*** Opening Entries provided ***

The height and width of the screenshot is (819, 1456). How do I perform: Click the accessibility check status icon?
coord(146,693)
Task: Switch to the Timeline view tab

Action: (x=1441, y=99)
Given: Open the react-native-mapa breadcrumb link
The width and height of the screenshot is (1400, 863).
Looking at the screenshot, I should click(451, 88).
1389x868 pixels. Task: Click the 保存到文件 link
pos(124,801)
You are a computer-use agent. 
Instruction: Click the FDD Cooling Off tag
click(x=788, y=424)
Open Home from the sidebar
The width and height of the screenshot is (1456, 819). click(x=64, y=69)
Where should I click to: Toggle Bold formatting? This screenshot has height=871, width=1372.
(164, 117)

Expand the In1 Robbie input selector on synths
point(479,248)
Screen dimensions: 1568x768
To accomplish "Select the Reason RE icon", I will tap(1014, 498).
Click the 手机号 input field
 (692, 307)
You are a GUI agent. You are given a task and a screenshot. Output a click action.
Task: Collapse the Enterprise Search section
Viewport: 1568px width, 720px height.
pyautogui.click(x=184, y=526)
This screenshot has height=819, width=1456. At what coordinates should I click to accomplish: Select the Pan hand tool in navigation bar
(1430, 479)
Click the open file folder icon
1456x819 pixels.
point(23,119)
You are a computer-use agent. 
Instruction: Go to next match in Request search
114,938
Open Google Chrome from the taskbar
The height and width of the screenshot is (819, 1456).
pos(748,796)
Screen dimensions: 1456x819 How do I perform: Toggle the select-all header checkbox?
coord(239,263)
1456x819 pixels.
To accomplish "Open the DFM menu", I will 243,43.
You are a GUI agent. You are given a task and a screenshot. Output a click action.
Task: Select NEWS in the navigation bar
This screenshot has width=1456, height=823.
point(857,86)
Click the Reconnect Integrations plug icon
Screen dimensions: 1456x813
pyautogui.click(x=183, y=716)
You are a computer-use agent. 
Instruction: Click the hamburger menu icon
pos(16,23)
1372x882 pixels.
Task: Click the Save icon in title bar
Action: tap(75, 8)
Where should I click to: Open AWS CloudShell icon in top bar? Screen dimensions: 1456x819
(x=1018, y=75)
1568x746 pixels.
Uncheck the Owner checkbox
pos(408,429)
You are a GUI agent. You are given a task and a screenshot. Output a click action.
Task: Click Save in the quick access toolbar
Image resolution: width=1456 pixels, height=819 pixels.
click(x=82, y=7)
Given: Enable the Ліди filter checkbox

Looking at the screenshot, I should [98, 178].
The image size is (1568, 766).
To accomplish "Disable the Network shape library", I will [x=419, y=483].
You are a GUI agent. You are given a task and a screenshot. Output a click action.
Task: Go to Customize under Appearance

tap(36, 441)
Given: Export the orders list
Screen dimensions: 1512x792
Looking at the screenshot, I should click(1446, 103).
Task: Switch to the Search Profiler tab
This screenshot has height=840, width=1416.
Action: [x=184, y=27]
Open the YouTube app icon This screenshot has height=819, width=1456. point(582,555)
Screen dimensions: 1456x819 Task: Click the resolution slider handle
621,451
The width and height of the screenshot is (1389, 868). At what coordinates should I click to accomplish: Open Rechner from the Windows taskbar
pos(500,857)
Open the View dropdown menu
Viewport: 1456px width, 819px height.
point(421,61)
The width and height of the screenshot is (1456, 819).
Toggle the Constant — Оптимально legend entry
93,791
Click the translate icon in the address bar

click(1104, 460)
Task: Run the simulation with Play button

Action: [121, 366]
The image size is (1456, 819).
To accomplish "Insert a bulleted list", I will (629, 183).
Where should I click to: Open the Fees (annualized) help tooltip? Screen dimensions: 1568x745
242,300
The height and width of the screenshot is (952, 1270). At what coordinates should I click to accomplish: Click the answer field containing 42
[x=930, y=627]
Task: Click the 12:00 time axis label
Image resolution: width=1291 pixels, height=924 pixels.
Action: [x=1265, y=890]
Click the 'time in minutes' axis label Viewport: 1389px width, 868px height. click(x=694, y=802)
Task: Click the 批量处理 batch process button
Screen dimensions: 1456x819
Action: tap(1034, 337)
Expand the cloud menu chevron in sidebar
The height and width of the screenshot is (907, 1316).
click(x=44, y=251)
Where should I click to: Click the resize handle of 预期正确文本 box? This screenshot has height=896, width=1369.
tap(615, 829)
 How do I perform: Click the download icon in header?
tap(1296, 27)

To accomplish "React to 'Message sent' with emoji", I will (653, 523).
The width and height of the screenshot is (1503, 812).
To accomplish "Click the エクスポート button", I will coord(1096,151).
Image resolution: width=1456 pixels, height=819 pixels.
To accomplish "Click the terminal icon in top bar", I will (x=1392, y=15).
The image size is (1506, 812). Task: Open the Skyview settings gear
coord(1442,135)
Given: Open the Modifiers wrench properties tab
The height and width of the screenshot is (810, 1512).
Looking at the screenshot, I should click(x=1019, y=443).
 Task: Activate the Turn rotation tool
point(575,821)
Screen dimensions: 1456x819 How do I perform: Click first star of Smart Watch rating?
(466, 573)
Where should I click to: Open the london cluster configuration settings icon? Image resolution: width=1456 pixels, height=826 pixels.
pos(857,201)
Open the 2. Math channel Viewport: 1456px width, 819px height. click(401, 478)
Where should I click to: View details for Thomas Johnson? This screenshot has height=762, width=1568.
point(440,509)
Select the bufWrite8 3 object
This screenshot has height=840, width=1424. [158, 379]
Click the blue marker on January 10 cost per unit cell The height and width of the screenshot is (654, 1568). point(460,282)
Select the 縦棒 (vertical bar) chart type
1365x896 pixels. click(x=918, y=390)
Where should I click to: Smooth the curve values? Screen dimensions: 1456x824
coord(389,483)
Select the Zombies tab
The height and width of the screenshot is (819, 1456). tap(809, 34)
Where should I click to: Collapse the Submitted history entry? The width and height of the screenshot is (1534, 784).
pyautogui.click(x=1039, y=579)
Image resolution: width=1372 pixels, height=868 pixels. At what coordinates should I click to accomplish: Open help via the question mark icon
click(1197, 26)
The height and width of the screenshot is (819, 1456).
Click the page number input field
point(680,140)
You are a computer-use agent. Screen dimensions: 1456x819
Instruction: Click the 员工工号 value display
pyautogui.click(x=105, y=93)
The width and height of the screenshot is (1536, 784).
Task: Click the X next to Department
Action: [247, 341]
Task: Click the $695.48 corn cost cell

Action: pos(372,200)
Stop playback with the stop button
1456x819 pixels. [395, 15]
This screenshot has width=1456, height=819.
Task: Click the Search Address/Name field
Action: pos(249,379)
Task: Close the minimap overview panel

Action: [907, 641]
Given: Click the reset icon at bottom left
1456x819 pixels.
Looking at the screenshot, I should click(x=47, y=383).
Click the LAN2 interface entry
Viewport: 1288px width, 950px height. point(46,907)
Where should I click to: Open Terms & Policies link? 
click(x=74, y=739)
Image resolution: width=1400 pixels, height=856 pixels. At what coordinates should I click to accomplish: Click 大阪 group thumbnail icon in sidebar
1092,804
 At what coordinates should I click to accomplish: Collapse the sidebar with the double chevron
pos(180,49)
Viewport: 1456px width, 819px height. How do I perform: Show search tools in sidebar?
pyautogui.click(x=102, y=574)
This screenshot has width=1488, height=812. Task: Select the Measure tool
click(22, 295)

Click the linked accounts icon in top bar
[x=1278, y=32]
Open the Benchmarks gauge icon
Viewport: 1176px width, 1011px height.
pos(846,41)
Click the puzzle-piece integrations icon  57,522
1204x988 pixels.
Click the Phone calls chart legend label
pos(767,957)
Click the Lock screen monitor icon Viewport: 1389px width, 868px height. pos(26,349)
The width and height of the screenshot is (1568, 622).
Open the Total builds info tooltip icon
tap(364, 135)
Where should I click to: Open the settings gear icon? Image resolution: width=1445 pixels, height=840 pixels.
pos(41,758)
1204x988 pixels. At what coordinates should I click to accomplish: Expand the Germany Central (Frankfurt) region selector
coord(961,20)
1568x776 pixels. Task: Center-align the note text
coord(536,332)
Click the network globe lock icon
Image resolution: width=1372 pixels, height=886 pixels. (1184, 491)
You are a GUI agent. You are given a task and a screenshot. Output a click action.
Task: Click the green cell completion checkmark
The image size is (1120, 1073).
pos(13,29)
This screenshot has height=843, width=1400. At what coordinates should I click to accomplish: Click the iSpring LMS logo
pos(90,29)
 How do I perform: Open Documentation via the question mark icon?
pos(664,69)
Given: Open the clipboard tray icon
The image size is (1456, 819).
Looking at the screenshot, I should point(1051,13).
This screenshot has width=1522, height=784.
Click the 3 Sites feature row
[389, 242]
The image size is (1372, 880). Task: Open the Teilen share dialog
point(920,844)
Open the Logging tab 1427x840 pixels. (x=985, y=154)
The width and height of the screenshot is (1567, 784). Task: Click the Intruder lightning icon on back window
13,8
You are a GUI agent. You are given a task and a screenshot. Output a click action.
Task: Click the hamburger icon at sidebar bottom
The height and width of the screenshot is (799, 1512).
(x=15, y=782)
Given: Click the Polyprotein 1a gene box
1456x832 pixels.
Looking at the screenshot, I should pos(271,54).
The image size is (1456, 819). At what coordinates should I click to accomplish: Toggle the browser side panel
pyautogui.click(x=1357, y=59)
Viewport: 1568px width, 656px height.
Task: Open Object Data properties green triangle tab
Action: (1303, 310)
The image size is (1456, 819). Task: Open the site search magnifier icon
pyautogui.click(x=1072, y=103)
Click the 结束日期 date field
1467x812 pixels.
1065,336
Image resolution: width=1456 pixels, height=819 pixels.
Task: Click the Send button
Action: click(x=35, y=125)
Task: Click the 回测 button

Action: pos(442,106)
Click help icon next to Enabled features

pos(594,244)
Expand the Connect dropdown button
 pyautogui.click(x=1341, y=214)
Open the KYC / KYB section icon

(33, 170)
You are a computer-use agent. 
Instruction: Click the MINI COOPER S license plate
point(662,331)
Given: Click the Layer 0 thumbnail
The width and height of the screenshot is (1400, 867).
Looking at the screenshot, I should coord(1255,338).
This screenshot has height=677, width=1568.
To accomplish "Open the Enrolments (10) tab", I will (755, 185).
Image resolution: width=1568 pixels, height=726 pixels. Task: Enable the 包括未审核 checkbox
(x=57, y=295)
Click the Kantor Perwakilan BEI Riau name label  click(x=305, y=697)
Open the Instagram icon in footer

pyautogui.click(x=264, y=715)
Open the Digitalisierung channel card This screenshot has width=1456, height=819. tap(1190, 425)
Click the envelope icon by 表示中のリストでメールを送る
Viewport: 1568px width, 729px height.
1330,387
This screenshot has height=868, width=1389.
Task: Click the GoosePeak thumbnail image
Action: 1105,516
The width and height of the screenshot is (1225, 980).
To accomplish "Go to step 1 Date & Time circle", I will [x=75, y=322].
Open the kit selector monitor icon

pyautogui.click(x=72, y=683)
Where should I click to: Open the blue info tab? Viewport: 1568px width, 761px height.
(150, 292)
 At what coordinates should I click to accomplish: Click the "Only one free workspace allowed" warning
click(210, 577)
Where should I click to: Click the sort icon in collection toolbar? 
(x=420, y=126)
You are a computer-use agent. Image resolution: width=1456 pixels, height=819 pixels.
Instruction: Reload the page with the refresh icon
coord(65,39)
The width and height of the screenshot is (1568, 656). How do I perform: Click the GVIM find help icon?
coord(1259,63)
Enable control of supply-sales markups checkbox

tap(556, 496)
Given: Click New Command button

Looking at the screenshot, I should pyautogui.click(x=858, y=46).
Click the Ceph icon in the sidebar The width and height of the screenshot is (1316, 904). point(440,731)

*** Closing Entries provided ***

## What the task asks
Copy, exactly and only, the lines above that begin with the one containing "The width and height of the screenshot is (1568, 622)." and finish with the one containing "Open the Logging".

## Task output
The width and height of the screenshot is (1568, 622).
Open the Total builds info tooltip icon
tap(364, 135)
Where should I click to: Open the settings gear icon? Image resolution: width=1445 pixels, height=840 pixels.
pos(41,758)
1204x988 pixels. At what coordinates should I click to accomplish: Expand the Germany Central (Frankfurt) region selector
coord(961,20)
1568x776 pixels. Task: Center-align the note text
coord(536,332)
Click the network globe lock icon
Image resolution: width=1372 pixels, height=886 pixels. (1184, 491)
You are a GUI agent. You are given a task and a screenshot. Output a click action.
Task: Click the green cell completion checkmark
The image size is (1120, 1073).
pos(13,29)
This screenshot has height=843, width=1400. At what coordinates should I click to accomplish: Click the iSpring LMS logo
pos(90,29)
 How do I perform: Open Documentation via the question mark icon?
pos(664,69)
Given: Open the clipboard tray icon
The image size is (1456, 819).
Looking at the screenshot, I should point(1051,13).
This screenshot has width=1522, height=784.
Click the 3 Sites feature row
[389, 242]
The image size is (1372, 880). Task: Open the Teilen share dialog
point(920,844)
Open the Logging tab 1427x840 pixels. (x=985, y=154)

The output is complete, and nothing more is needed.